Liver involvement in syphilis was first described in 1585 by Paracelsus and reported in 1917 [7]. Liver involvement can occur at any stage of syphilis and is found in 90% of cases during the early phase [4]. Liver involvement in syphilis is rare (less than 1% of cases) [8].

The clinical presentation during acute hepatitis of syphilitic origin is diverse and non-specific [4] [9]. In a systematic review of 2018, finding the clinical data of 97 patients, skin involvement during syphilitic hepatitis was the most common presentation in 78% of cases and then followed hepatomegaly and jaundice respectively in 54% and 35% [4]. The skin rash is most often bilateral generalized macular or papular, nonpruritic, measuring 5 to 10 mm in diameter, localized to the trunk and proximal extremities. Generalized adenopathy, arthralgia and myalgia may also be present. Untreated acute syphilitic hepatitis may progress to severe forms. Cases of fulminant syphilitic hepatitis have been reported in the literature. In the first case, a liver transplant was performed [10] and in the other case, in the absence of a transplant, the evolution was towards death despite appropriate medical treatment [11]. This patient however presented with a non-severe acute syphilitic hepatitis with a prothrombin concentration of 73% and the absence of any neurological involvement and thus no indication for liver transplantation.

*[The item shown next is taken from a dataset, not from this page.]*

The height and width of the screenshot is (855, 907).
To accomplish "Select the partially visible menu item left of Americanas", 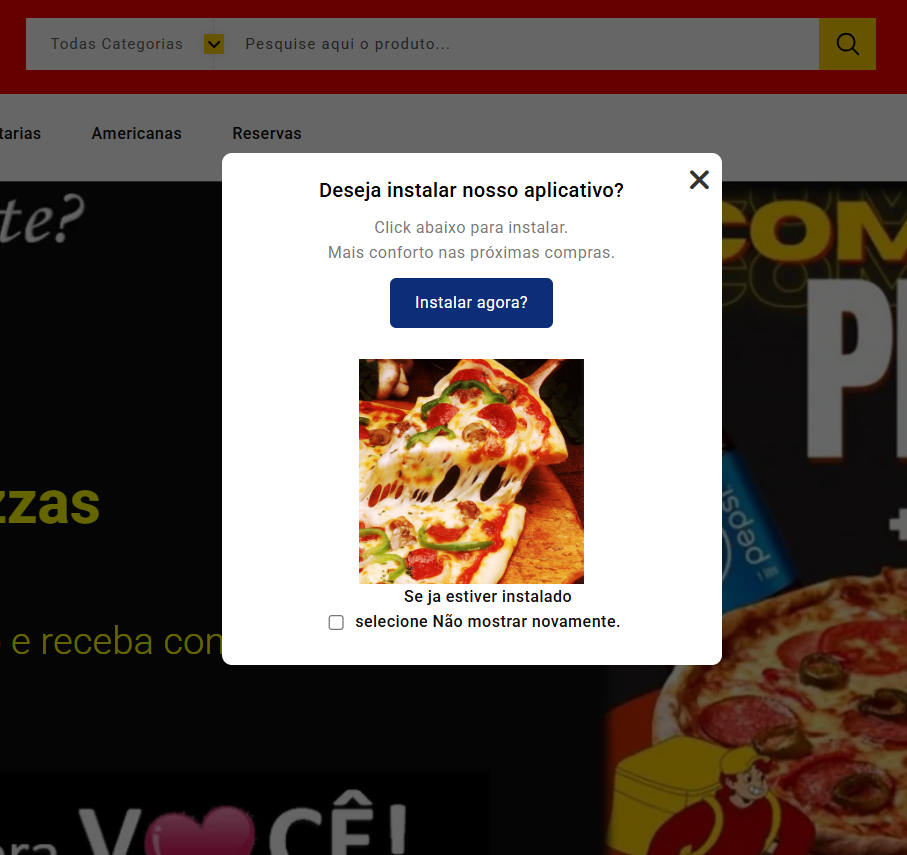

Syphilitic hepatitis is thought to be secondary to systemic dissemination of spirochetes from the primary lesions, followed by portal invasion leading to a peri-portal inflammatory response [12]. In our case, the patient met the diagnostic criteria for acute syphilitic hepatitis proposed in 2004 by Mullick, which include: a disturbed liver function test, exclusion of other causes of acute hepatitis, progressive positive syphilitic serology associated with a clinical presentation consistent with secondary syphilis, and clinical and biological improvement after appropriate antibiotic treatment [9].

During acute syphilitic hepatitis, the liver workup is disturbed with a constant and predominant elevation of ALP and GGT activity; there is a moderate elevation of bilirubin and cytolysis [4] [8] [9] [13]. In this observation, the liver workup profile was unusual with cytolysis greater than 50 N and bilirubin greater than 200 µmol/L with no other concomitant etiology found. Liver biopsy is not essential for the diagnosis of acute syphilitic hepatitis [13]. It may be indicated if there are other possible etiologies for liver involvement. When the liver biopsy is performed, the histological study reveals nonspecific lesions including an inflammatory infiltrate in the portal or periportal region associated with foci of intralobular necrosis [4] [14]. Isolated granulomatous and giganto-cellular hepatitis lesions have been described in tertiary syphilis but remain rare [15]. In more than half of the cases, Treponema pallidum spirochetes can be found either by immunohistochemistry or by Wharthin-Starry staining [4].

Treatment of acute syphilitic hepatitis, as in all early syphilis, is based on a single dose of Benzylpenicillin (2.4 million units) administered intramuscularly [16]. The time to normalization of liver function abnormalities in syphilitic disease is unknown. In our case, the rash and adenopathy regressed after one week. Cytolysis and cholestasis regressed after 20 days of treatment.

4. Conclusion

Liver involvement in syphilis is non-specific. This case report documents the need for a high index of suspicion for syphilitic hepatitis in sexually active patients presenting with acute hepatitis associated with a cutaneous rash. The first- line treatment remains Benzathine Benzylpenicillin in single dose with a favorable clinical and biological evolution.

Acknowledgements

We thank all the staff of the Department of Gastroenterology and Hepatology of the Havre Jacques Monod hospital group.

Ethics Approval and Consent to Participate

Consent for publication was obtained from the patient.

Consent for Publication

All authors approved the final version of the manuscript and agree for publication.

Availability of Data and Material

All materials are available in the manuscript.

Conflicts of Interest

The authors declare no conflicts of interest regarding the publication of this paper.